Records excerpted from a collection

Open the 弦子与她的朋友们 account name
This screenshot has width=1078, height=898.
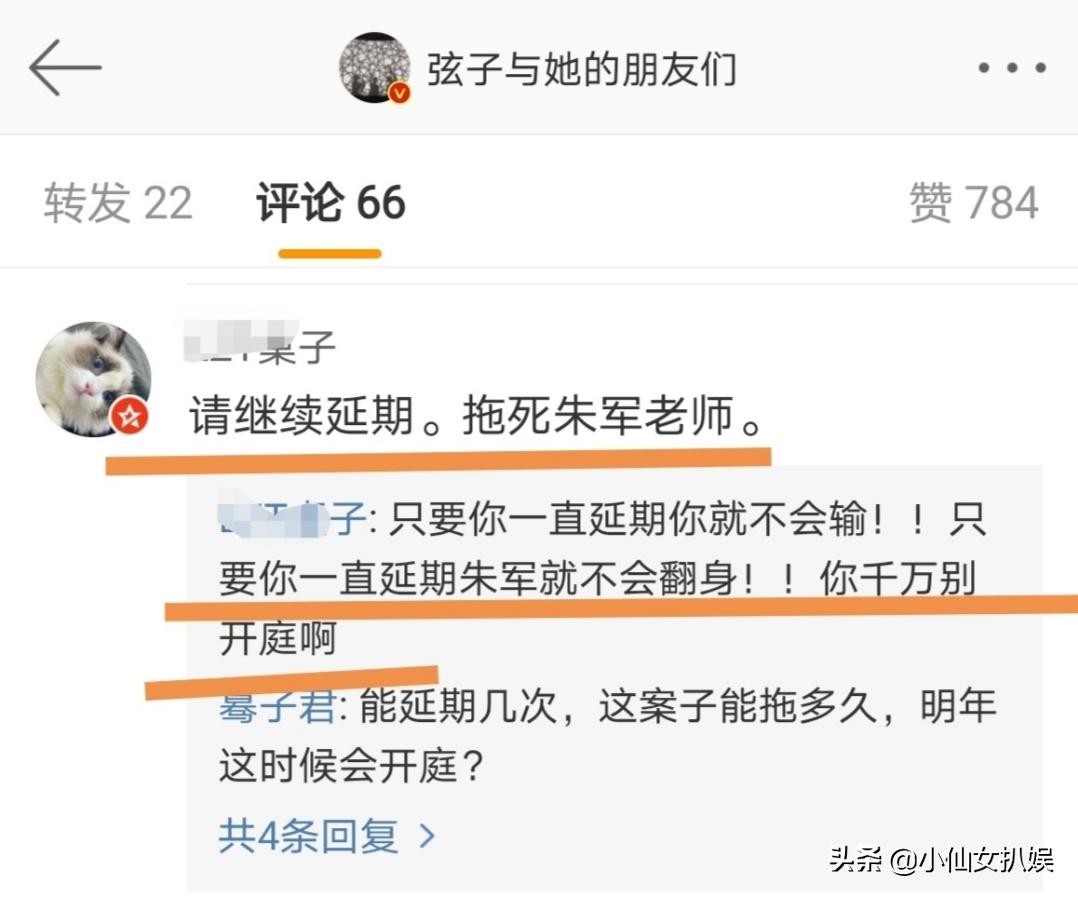tap(582, 69)
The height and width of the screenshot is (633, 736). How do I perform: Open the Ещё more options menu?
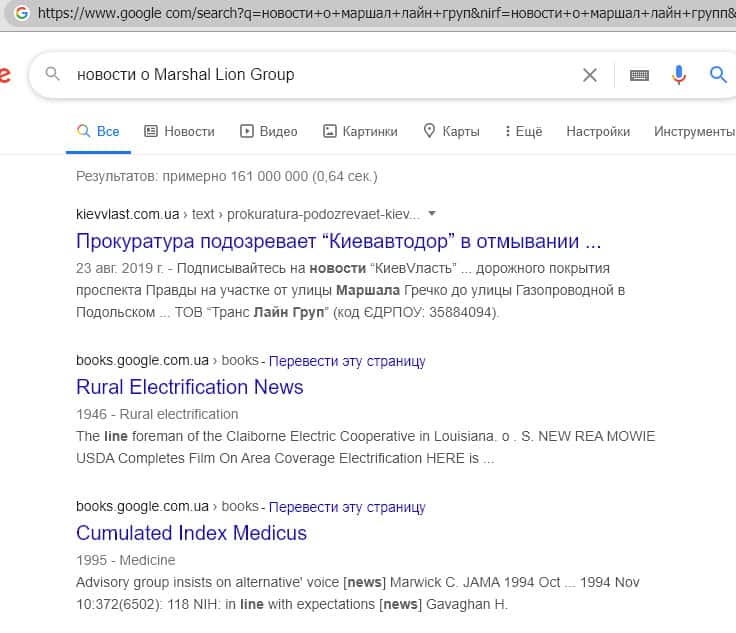click(523, 131)
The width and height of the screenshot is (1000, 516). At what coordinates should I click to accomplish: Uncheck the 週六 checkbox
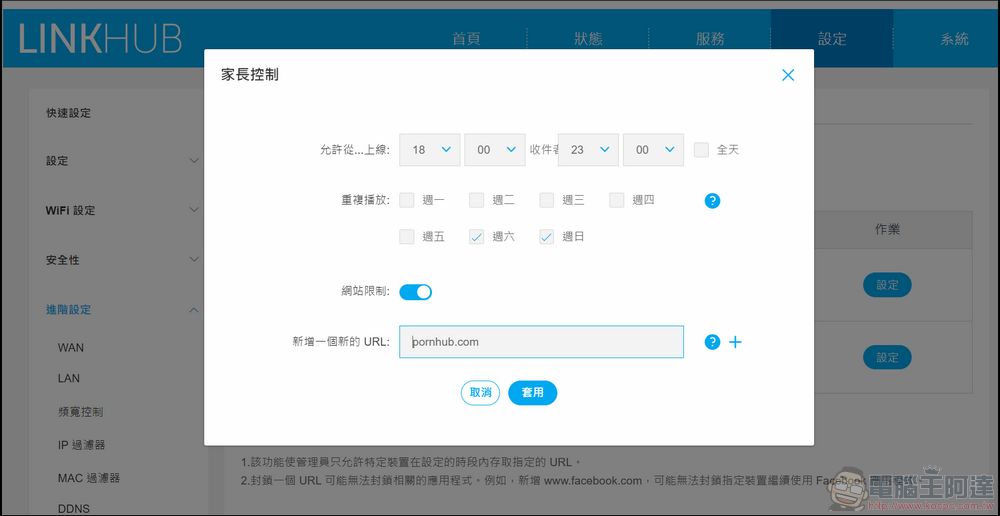(477, 237)
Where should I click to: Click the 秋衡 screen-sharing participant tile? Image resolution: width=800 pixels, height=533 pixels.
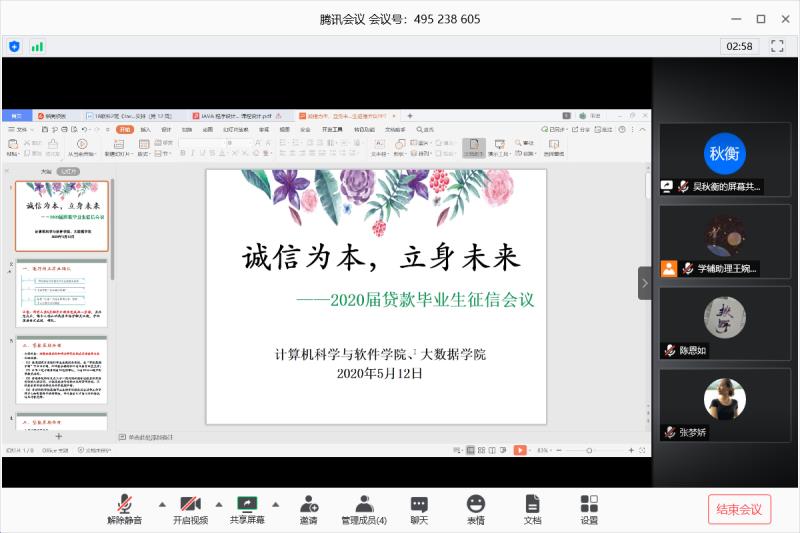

- **Exercise**: An exact copy of the entries above is required, with the pictures left out.

- **Problem solution**:
Open the 弦子与她的朋友们 account name
This screenshot has width=1078, height=898.
tap(582, 69)
The height and width of the screenshot is (633, 736). How do I perform: Open the Ещё more options menu?
click(523, 131)
The width and height of the screenshot is (1000, 516). At what coordinates should I click to accomplish: Uncheck the 週六 checkbox
(477, 237)
Where should I click to: Click the 秋衡 screen-sharing participant tile? Image resolution: width=800 pixels, height=533 pixels.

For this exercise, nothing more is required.